Lula veta projeto que mudava regras de concessão de benefícios sociais para trabalhadores safristas
O presidente Luiz Inácio Lula da Silva tomou a decisão de vetar integralmente um projeto de lei que visava garantir a continuidade de benefícios sociais para trabalhadores safristas. A medida, publicada no Diário Oficial da União, impede que trabalhadores temporários no campo percam auxílios como o Bolsa Família durante os períodos de contratação.
Os contratos de safra, uma modalidade comum na agricultura, definem a duração da jornada de trabalho com base nas atividades agrárias, desde o preparo do solo até a colheita. A intenção do projeto aprovado pelo Congresso era oferecer mais segurança e estabilidade a esses trabalhadores, permitindo que aceitassem empregos temporários sem o receio de perder o suporte financeiro essencial.
A proposta, que já havia passado pela Câmara dos Deputados e pelo Senado, previa que a renda obtida em contratos de safra não seria computada no cálculo da renda familiar para fins de concessão e manutenção de programas sociais. Além disso, assegurava o retorno ao Bolsa Família para famílias que voltassem a se enquadrar nos critérios de renda após o término do contrato de safra. Conforme informação divulgada pelo Congresso Nacional, o governo argumentou que o veto se deu pela inconstitucionalidade da proposta, pois ela criaria despesas obrigatórias sem a devida estimativa de impacto orçamentário e sem indicar a fonte de custeio.
O que muda com o veto presidencial
Com o veto integral, a situação dos trabalhadores safristas que dependem de benefícios sociais como o Bolsa Família permanece a mesma. A renda proveniente dos contratos de safra será considerada para o cálculo da renda familiar, o que pode levar à exclusão ou suspensão desses auxílios durante o período de trabalho temporário no campo.
Argumentos do governo para o veto
A justificativa oficial para o veto presidencial aponta para a falta de previsão de recursos e de impacto orçamentário. O governo alega que a proposta, ao criar despesas contínuas sem a devida fonte de custeio, violaria a Constituição Federal. Essa argumentação busca evitar a criação de obrigações financeiras para o Estado sem o planejamento adequado.
Próximos passos no Congresso Nacional
A decisão do presidente Lula agora será submetida à análise do Congresso Nacional, em uma sessão conjunta de deputados e senadores. Eles terão a prerrogativa de manter o veto presidencial ou de derrubá-lo. Caso o veto seja mantido, o projeto será arquivado. Se a decisão for a de derrubá-lo, o texto aprovado pelo Legislativo poderá ser promulgado, tornando-se lei.
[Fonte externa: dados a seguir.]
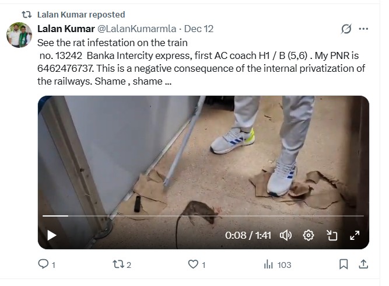The image size is (389, 286).
Task: Share the post via share icon
Action: 363,264
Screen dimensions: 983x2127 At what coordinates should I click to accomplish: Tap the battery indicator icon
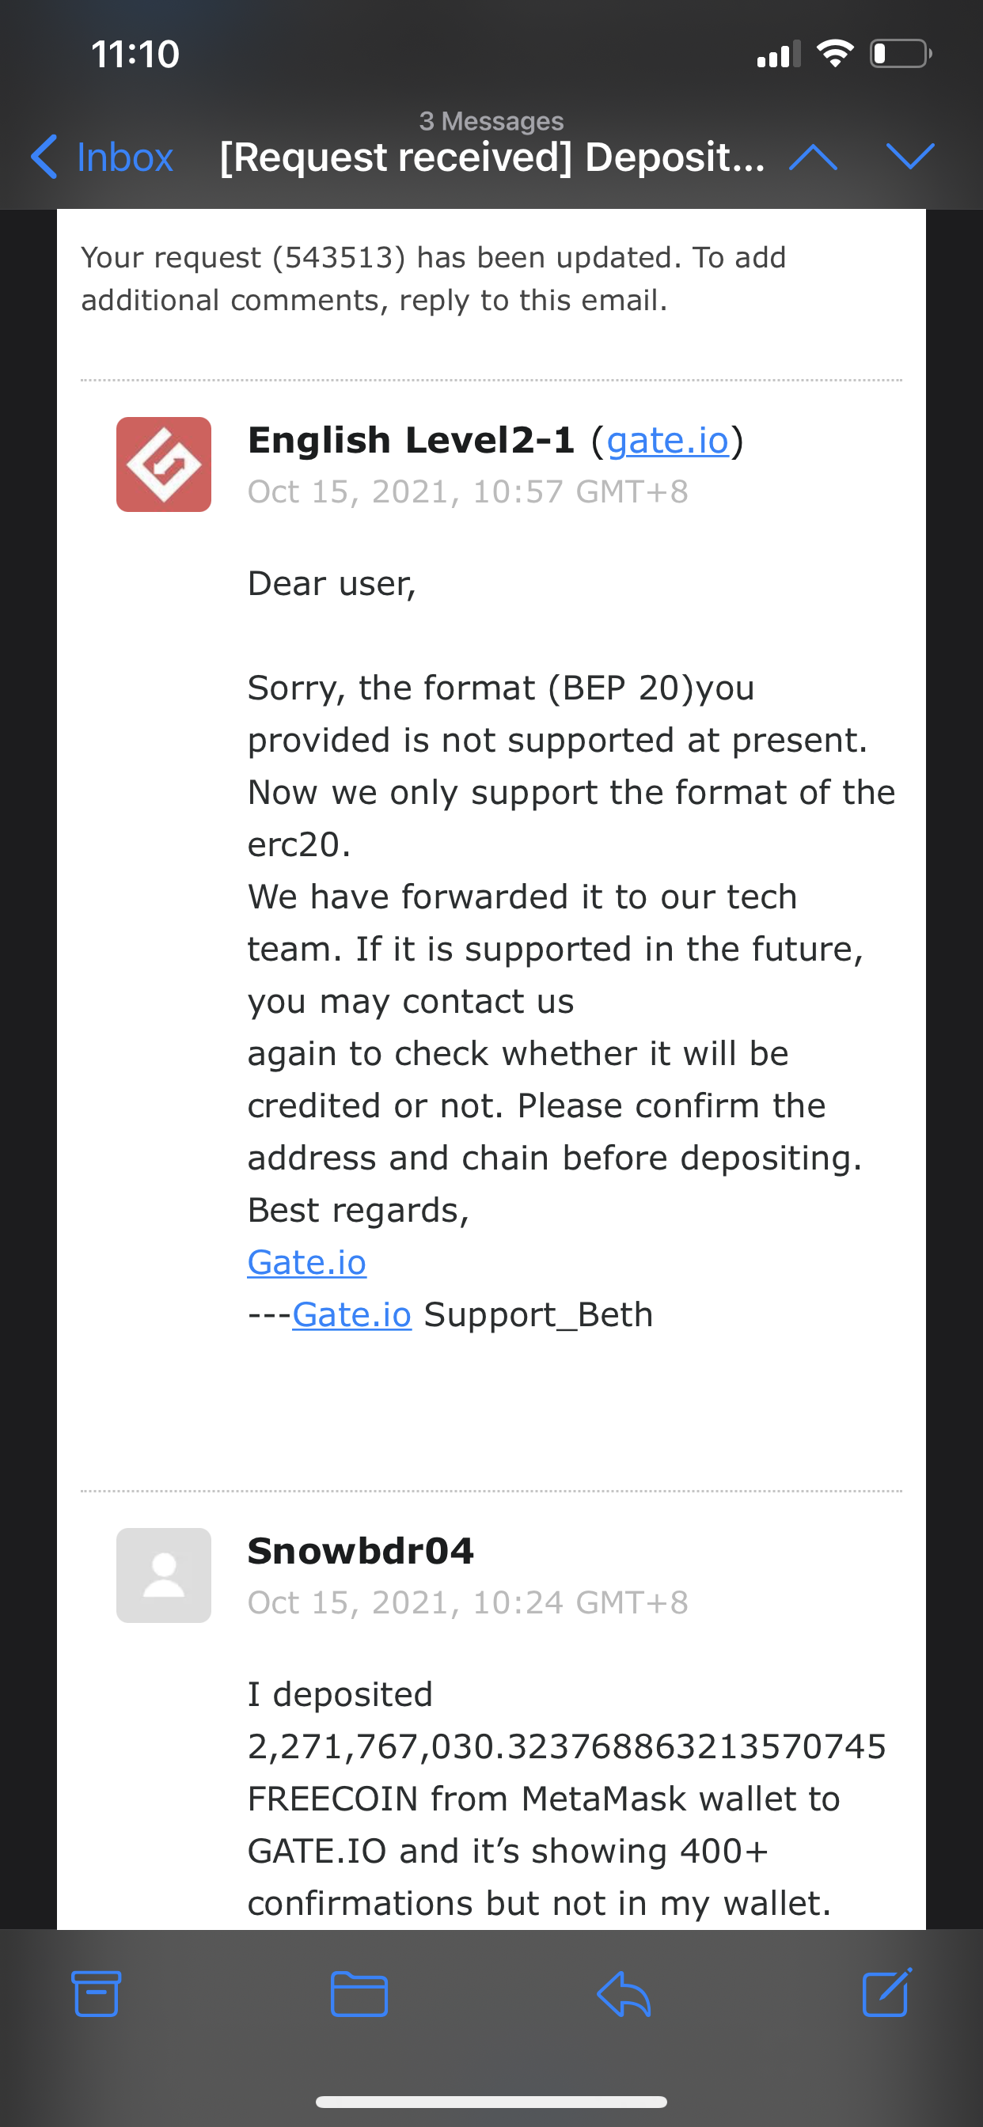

Impacto na vida dos trabalhadores safristas
A manutenção do veto representa um revés para os trabalhadores safristas, que contavam com a aprovação do projeto para ter maior segurança financeira durante os períodos de safra. A possibilidade de perder benefícios essenciais como o Bolsa Família pode comprometer a subsistência de muitas famílias que dependem dessa renda complementar para sobreviver.